(Source data)
- - - - -
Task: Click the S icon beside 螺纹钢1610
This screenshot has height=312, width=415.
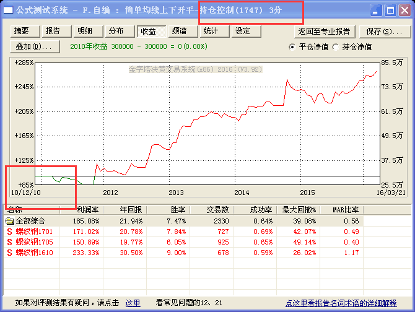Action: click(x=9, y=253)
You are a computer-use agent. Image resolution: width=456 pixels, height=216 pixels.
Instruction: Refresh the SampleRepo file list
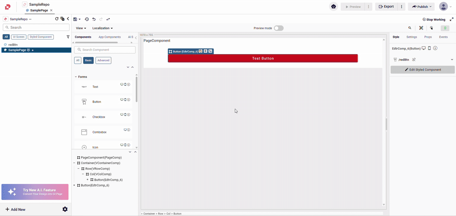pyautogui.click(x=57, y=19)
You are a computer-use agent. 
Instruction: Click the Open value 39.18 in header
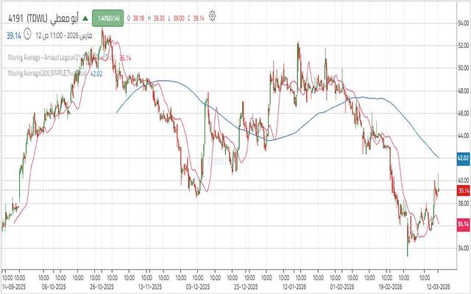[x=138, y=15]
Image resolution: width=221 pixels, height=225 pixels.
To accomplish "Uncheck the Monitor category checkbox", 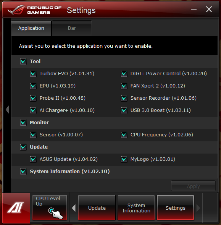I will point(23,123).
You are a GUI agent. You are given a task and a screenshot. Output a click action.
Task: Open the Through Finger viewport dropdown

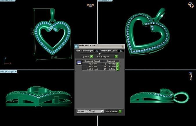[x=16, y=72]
- - - - -
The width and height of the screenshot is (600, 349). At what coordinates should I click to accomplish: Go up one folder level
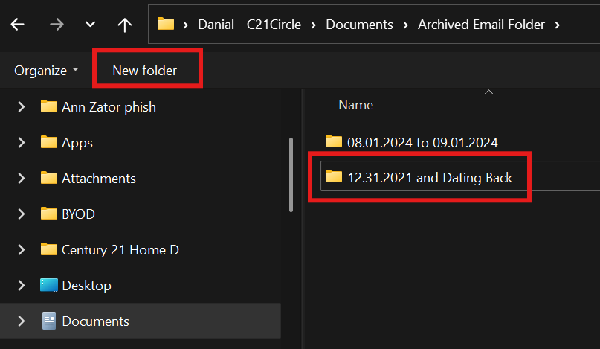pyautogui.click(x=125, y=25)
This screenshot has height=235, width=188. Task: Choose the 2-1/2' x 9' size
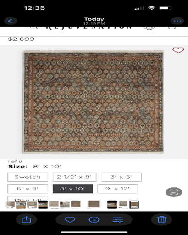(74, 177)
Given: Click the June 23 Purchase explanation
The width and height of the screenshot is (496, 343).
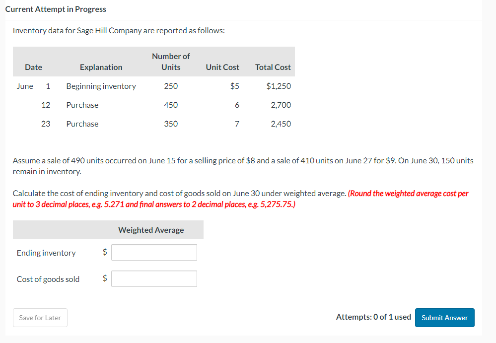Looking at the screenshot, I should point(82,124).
- - - - -
- _Task description_: Above are the records. Identify each line that contains the word "computer".

- _Finished task_:
You are a computer-use agent. Image resolution: width=456 pixels, height=216 pixels.
You are a computer-use agent. 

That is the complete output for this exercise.